"A man killed himself for saving his money from a robber. The robber is also found killed in his room. Now, people. This is an act of greediness. Don't be like this man."
I heard the newscaster reporting news about what he thinks happened to me. The first part is true but his description to me is a lie.
To know the whole story, I want to introduce myself first.
I am Kind Lopez. I am currently a college student and at the same time, a working student. Having an opportunity to go to college is the best thing that happened to me. I know this will not just benefit me but also to my parents.
I came from a poor family. Both of my parents don't have a job but we still manage to survive because of the sympathy that we are receiving from the foreigners near our house. They are the reason why I got the education that I really dream of.
So moving on, let us start with the first and second year of College. It actually went well. I manage to catch up with the education and I became a competitive student. That made me a candidate for Dean's Lister.
However, when I am in my third year. A lot of problems came. My mother left us while my father got sick. When we went to the doctor, we found out that he already has a stage 4 cancer.

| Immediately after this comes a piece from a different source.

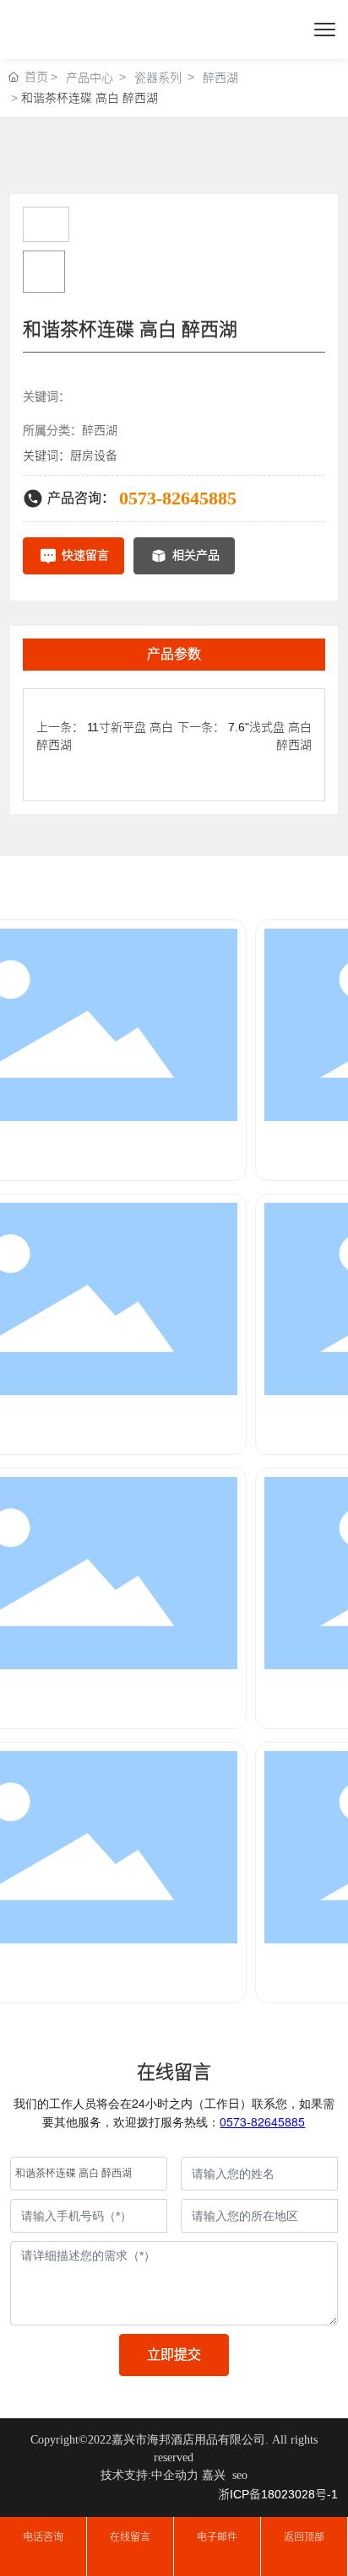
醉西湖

I know my father needs treatment and it also needs money. Instead of asking money from the foreigners who help us, I decided to work.
I know that the foreigners already did enough by sending me to College so I realized that I should do this on my own this time.
I work hard in the past few days as a store clerk and a tutor for 4 students. I do my job all night while I have class all day. This is really a no sleep schedule.
I am tired, hungry and in pain but I know that I can't stop. This is all for the man who sacrifices all of his life to me. I can't give up.
One day, I came back to the hospital so I could hear the progress of my father. I am nervous at first but it faded when the doctor said a really good news. There will only be one operation and my father will be back to normal. I jumped out of excitement and I went back home quickly.
While I am in my bed, I couldn't stop smiling for it is the best news that I have heard for this day. I am about to sleep when I heard a noise from the kitchen. I don't know why but I am feeling something strange.
I try closing my eyes but I can't. And then suddenly, a black figure points his flashlight to me and I could see a man with an all-black outfit. His flashlight point to me and then to the piggy bank that has my savings for my father's operation.
I saw him running to it but I tried to stop him. He quickly pull something from his pocket and I saw that it is a knife. He quickly stabbed me in my chest but I fight so he could not get the money.
The truth is...I am not thinking of the money. I am thinking of my father who will not be treated from his cancer. I am thinking of the man who sacrifice a lot to me. I am thinking of the life of the man who only cares for me.
I could die right now but I can't stand seeing my father dying. I hope when I die, people would see the true intentions of the piggy bank.
I am not greedy. I am not a money person. I am not selfish. I am not like other people.
All this time, I am fighting for my father. I hope he can understand me because I am just a son who wants to provide a better life for him.
I know it will be hard to not see me again, dad, but believe it or not, I did this because of you. I just want you to know that I love you. I always do.